The Bible Banner, edited by Foy E. Wallace, Jr. with a masthead reading “Devoted to the Defense of the Church Against All Errors and Innovations,” had a profound impact on Churches of Christ in the 1930s-1940s. Whether it was for good or ill depends on whether one thinks the theological movements and consensus achieved in that era, at least in part through the influence of the Bible Banner, were healthy or harmful. But it seems apparent to me that Wallace’s periodical was a significant player in building a consensus within Churches of Christ on several fonts. Just War advocacy would be one as well as a profoundly positive assessment of the role of human governments.

My interest in this post is new creation theology, that is, the belief that God will renew this earth, unite heaven and earth, and dwell with his people upon that renewed earth for eternity. This was a rather commonly held view among 19th century Stone-Campbell folk though, of course, not the only perspective. It was certainly the understanding of the theological trajectory connected with the Nashville Bible School, particularly in the thinking of David Lipscomb and James A. Haring.

By the end of WWII, however, renewed earth theology had all but disappeared. What happened? One might argue that the more biblical view won out as is just and expected in a movement that wants to follow the Bible alone. Or, one might recognize that hostility toward a cultural and theological movement among Fundamentalists generated a fear that the church had lost its unique role in the redemptive plan of God and this fear enabled an interpretation of Hebrew prophecy that understood renewed earth hopes in the prophets as realized within the spiritual reality of the church in the present age.  I will not argue this in great detail here, but I will offer a few nuggets from the Bible Banner that seem to support that historical reading, or at least suggest that the reason renewed earth theology is rejected is because it was associated with “literal” or “material” Fundamentalist interpretations of Hebrew prophecy.

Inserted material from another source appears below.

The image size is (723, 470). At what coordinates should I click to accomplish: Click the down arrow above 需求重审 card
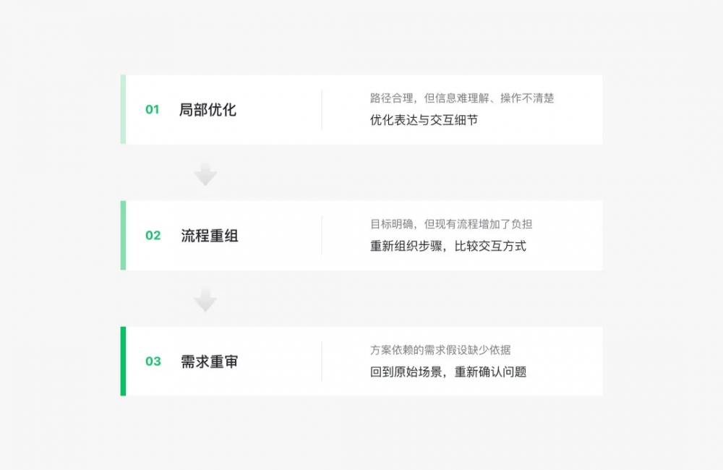[x=205, y=299]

T. B. Wilkinson in his “Heaven, the Kingdom and Premillenialism” (BB [November 1943] 11-12) links the interpretation of heaven with not only Russellism (Charles T. Russell) but also with premillennialism as a whole. “By premillennialism,” he writes, “I mean everything in that line from Russellism to Bollism, including Jehovah’s Witnesses, and other intermediate grades.” He rejects any kind material reality associated with heaven and regards any such “literal” interpretation of Scripture as unsuited for immortal saints. Rather, the earth will be literally destroyed by fire.

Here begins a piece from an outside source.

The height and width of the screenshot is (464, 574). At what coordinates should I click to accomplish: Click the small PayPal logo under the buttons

The Bible Banner‘s assault on premillennialism included an assault on any kind of understanding of “heaven on earth” or a renewed earth eschatology. It is part of Wallace’s critique of R. H. Boll as, for example, when Wallaces advocates a spiritualized and ecclesial interpretation of Romans 8:18-23. The central problem with premillennialism is its new creation theology since it expects a time when the earth will be renewed, when the curse will be lifted, when the kingdom of God will fill the earth, and every one will sit under their own vine and fig tree. Hebrew prophecies related to such expectations as in Isaiah 55:12-13 are fulfilled in the church.

Historic and Dispensational Premillennialism, however, usually expect this during the millennium after which comes an enternal home. New Creation theology argues that the renewed creation is the eternal home where the saints with transfigured, resurrected bodies will live upon a transfigured, renewed earth which will have become the habitation of God for eternity.

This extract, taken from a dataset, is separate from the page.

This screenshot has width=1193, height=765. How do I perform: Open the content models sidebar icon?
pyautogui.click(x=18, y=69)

But this is precisely the point that many find objectionable on two fundamental counts. First, it means that there are still Hebrew prophecies that have not yet been fulfilled. Amillennialists who deny new creation theology (and there are amillennialists who do not–particularly in the Reformed tradition) interpret all the Hebrew “restoration” texts as either having been fulfilled in the return from Babylonian exile or in the church age. Anything else becomes a “system of rank materialism,” and this includes spiritualizing the resurrection body for some celestial state and the loss of the Abrahamic land promise to believers in Christ.

Second, according to critics, it demeans the dignity of the church to anticipate a future time when the reality of God’s rule will fill the earth in more than a “spiritual” way. The church is the bride of Christ and nothing should detract from her beauty or detract from her role in the present age. A future, material, renewed earth kingdom does just that, according to some.

As a result, whenever I speak on new creation or renewed earth theology, I always hear the objection that I am advocating premillennialism and underminding the role God has graciously given to the church.

The church’s fear and hostility toward premillennialism in the early 20th century culiminating in its practical expulsion from Churches of Christ in the 1940s limited our visions of heaven to a celestial, spiritualized reality. Anything else is tantamount to affirming premillennialism. The denial of a renewed earth was an important aspect of opposing premillennialism. In the imagination of Churches of Christ, a renewed creation theology was functionally equivalent to premillennialism and thus it was generally excised from the body.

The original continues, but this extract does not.